Extrait –

■ ■ ■ ■ ■

Ces dynamiques à la baisse ont encouragé les éditeurs à augmenter leur production pour développer leur offre, investissant l’ensemble des segments du marché et cherchant à revaloriser leur catalogue par des rééditions. Cependant, pour la deuxième année consécutive, le top 50 des meilleures ventes établit un nouveau record à la baisse et souligne la fragilité du marché.
Annoncée depuis quelques années, la « révolution numérique » reste pour l’instant à l’état de potentiel pour les éditeurs, alors que des auteurs entreprenants ont mis en place des initiatives originales. La question du numérique a surtout causé de vives tensions entre auteurs et éditeurs, et révélé le profond malaise des premiers face à leur paupérisation progressive et marquée.

 

La question des chiffres

Les ventes

Deux instituts fournissent des données relatives au marché de la bande dessinée en France : IPSOS et GfK. Le service qu’ils proposent est un « panel de détaillants », que GfK définit comme suit :

« C’est un échantillon permanent représentatif du commerce de détail dans lequel on réalise les observations à intervalles réguliers portant sur des marchés, des classes de produits, des marques, des références, des tranches de prix.
-> échantillon : la fraction d’un univers statistique (population de magasins)
-> permanent : les individus faisant partie du Panel sont stables dans le temps
-> représentatif : les résultats collectés dans les points de vente sont extrapolés pour être représentatifs
-> commerce de détail : les détaillants (hors grossistes) »

Pour référence, le panel d’IPSOS MediaCT est aujourd’hui composé de 2 400 points de vente représentatifs des circuits traditionnels de ventes de livres au détail (librairies, grande distribution, magasins spécialisés). Depuis janvier 2010, il intègre également les ventes en ligne. De son côté, le baromètre des biens culturels de GfK revendique plus de 3500 points de vente, avec un taux de couverture de 98 % sur le marché du livre (hors scolaire et VPC + Clubs).
Qu’il s’agisse d’IPSOS ou de GfK, le principe est similaire à celui d’un sondage : on part d’un échantillon de points de ventes dont on agrège les données, soit une image incomplète du marché, que l’on corrige par la suite avec un modèle « maison ». Ce modèle est régulièrement confronté aux informations fournies par quelques éditeurs sur leurs propres ventes, afin d’en vérifier la validité. Bien entendu, chacune de ces étapes présente des possibilités d’erreurs et d’arrondis. Les chiffres publiés par l’un et l’autre des deux organismes (GfK et IPSOS) sont donc des estimations, et comme pour les sondages, comportent par conséquent une marge d’erreur qu’il faut garder en tête.

■ ■ ■ ■ ■

Consignes –
1 > D'après l'extrait sur le marché de la bande dessinée, combien de points de vente compte aujourd'hui le panel d'IPSOS MediaCT ?
2 > Dans l'extrait sur le marché de la bande dessinée, relevez tous les termes que GfK explique un à un dans sa définition du panel de détaillants.
3 > Rédigez la suite de l'extrait sur le marché de la bande dessinée en reprenant après sa dernière phrase.

[Données de pointage de cibles]
■ ■ ■ ■ ■

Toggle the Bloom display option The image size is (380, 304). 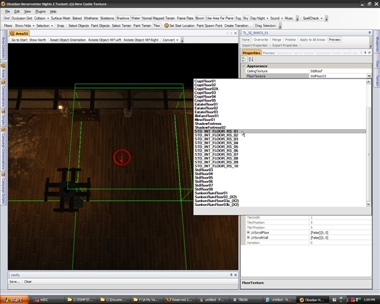point(200,18)
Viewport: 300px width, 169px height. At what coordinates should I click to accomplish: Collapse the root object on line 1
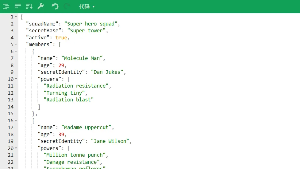16,17
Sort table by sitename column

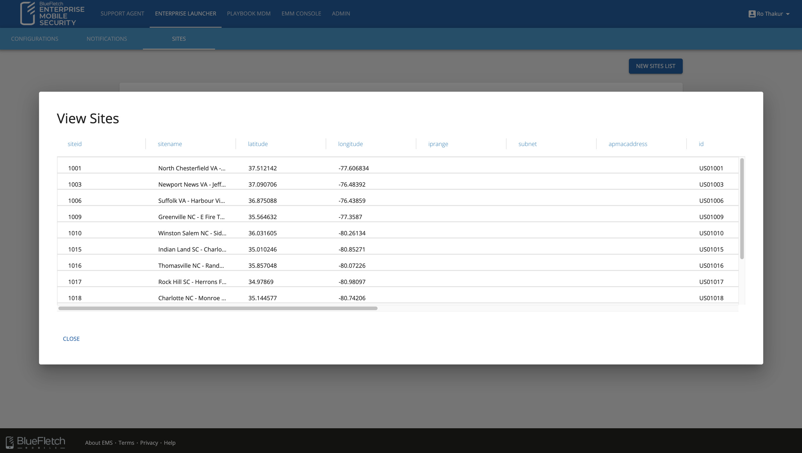pyautogui.click(x=170, y=144)
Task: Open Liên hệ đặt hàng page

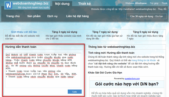Action: 77,16
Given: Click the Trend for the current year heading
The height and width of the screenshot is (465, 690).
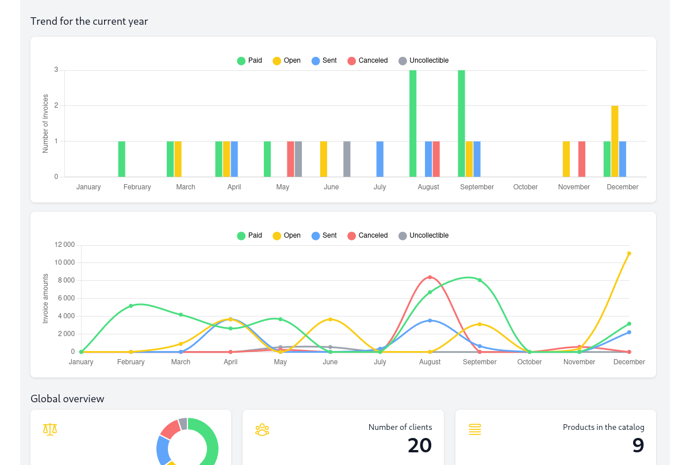Looking at the screenshot, I should (x=89, y=21).
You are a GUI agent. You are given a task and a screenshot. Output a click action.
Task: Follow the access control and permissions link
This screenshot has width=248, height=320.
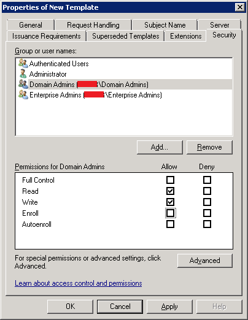tap(79, 283)
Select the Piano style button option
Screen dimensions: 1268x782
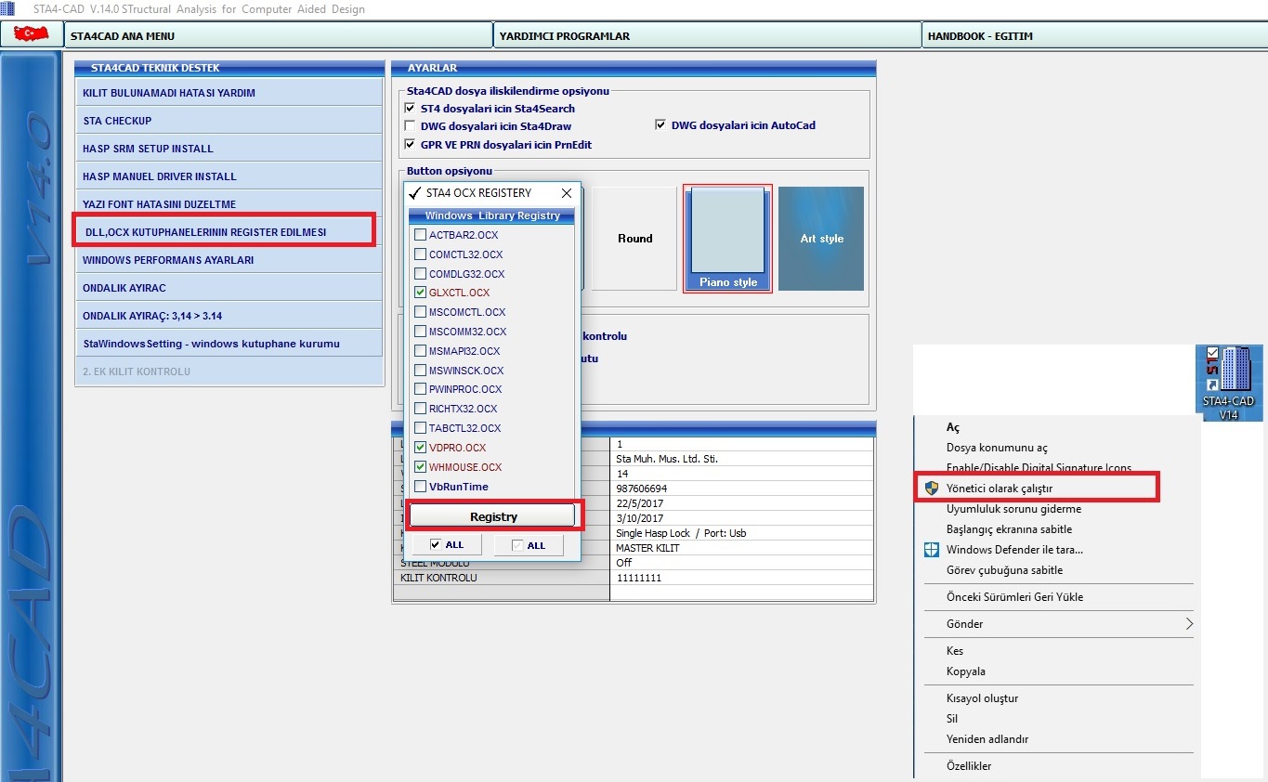727,239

■ ■ ■ ■ ■

Résultats finaux –
1 > Il compte 2 400 points de vente.

2 > Échantillon, permanent, représentatif, commerce de détail.

3 >
Pour la période 2006-2011, les chiffres GfK et IPSOS sont cohérents et présentent de grandes similitudes qui témoignent de visions proches d’une même réalité de marché. Ainsi, de manière générale, IPSOS présente une vision plus conservatrice du marché que GfK – inférieure de 13 % en moyenne ; dans le détail, on note une légère sous-représentation chez IPSOS (ou une sur-représentation chez GfK) du segment du manga, de l’ordre de 2 % ; et une sur-représentation chez IPSOS (ou une sous-représentation chez GfK) des nouveautés au détriment du fonds, de l’ordre de 5 %.
Les tableaux des meilleures ventes par titre individuel fournis par les deux instituts sont très semblables, puisque l’on y retrouve les mêmes titres classés dans un ordre très proche, avec des volumes de vente tout-à-fait comparables, les estimations IPSOS s’inscrivant en moyenne à 93 % des volumes relevés par GfK pour 2009.
A la lueur de ces comparaisons, il apparaît donc que les deux visions du marché de la bande dessinée en France proposées par IPSOS et GfK, bien que différentes, sont cohérentes entre elles et les conclusions mises en avant par les deux instituts dans leurs communications respectives se rejoignent. Moyennant quelques spécificités liées en particulier à la différence des périmètres considérés, elles témoignent d’une même réalité et sont donc toutes aussi valables l’une que l’autre dans leurs estimations.

Profitons de cette mise au point pour rappeler que les chiffres de vente dont disposent les éditeurs sont également des estimations. En effet, ces derniers comptabilisent essentiellement les mises en place (le sell-in, en jargon anglophone), soit les exemplaires placés par le diffuseur/distributeur auprès des libraires. Ils ne connaîtront les ventes réelles réalisées auprès des consommateurs (le sell-through) qu’une fois enregistrés les retours[1] – lesquels s’étalent immanquablement dans le temps, tout au long de la commercialisation d’un ouvrage. De plus, la question des territoires considérés (les éditeurs préférant évoquer des chiffres globaux) vient souvent rajouter un élément de confusion supplémentaire.
Enfin, n’oublions pas le défaut principal des chiffres des éditeurs – le fait qu’ils restent, la plupart du temps, confidentiels, et ce, même lorsque l’on les invoque pour écarter les questions gênantes et rassurer sur la bonne santé de l’activité. On ne saura finalement que ce que les éditeurs veulent bien laisser paraître.

Les tirages

Lorsque l’on évoque la question de la fiabilité des chiffres disponibles pour suivre l’évolution du marché, les tirages initiaux que compile Gilles Ratier dans les rapports annuels de l’ACBD sont souvent remis en question. Les éditeurs sont ainsi soupçonnés de « gonfler » les chiffres, ce qui réduirait fortement l’intérêt d’une liste uniquement basée sur du déclaratif.
S’il ne nous est pas possible de vérifier la réalité d’un éventuel « bidonnage » des chiffres, un élément nous amène à pencher en faveur d’une certaine honnêteté (à moins qu’il ne s’agisse d’une certaine cohérence dans l’exagération) de la part des éditeurs. En effet, la part des ventes indiquées dans les Top 50 annuels publiés par Livres Hebdo/IPSOS MediaCT rapportées à ces tirages initiaux est remarquablement stable au fil des ans, s’inscrivant dans une fourchette de 45 % à 55 %.
A la lueur de cet indicateur et en l’absence d’information contradictoire, nous accorderons le bénéfice du doute aux indications de tirages initiaux.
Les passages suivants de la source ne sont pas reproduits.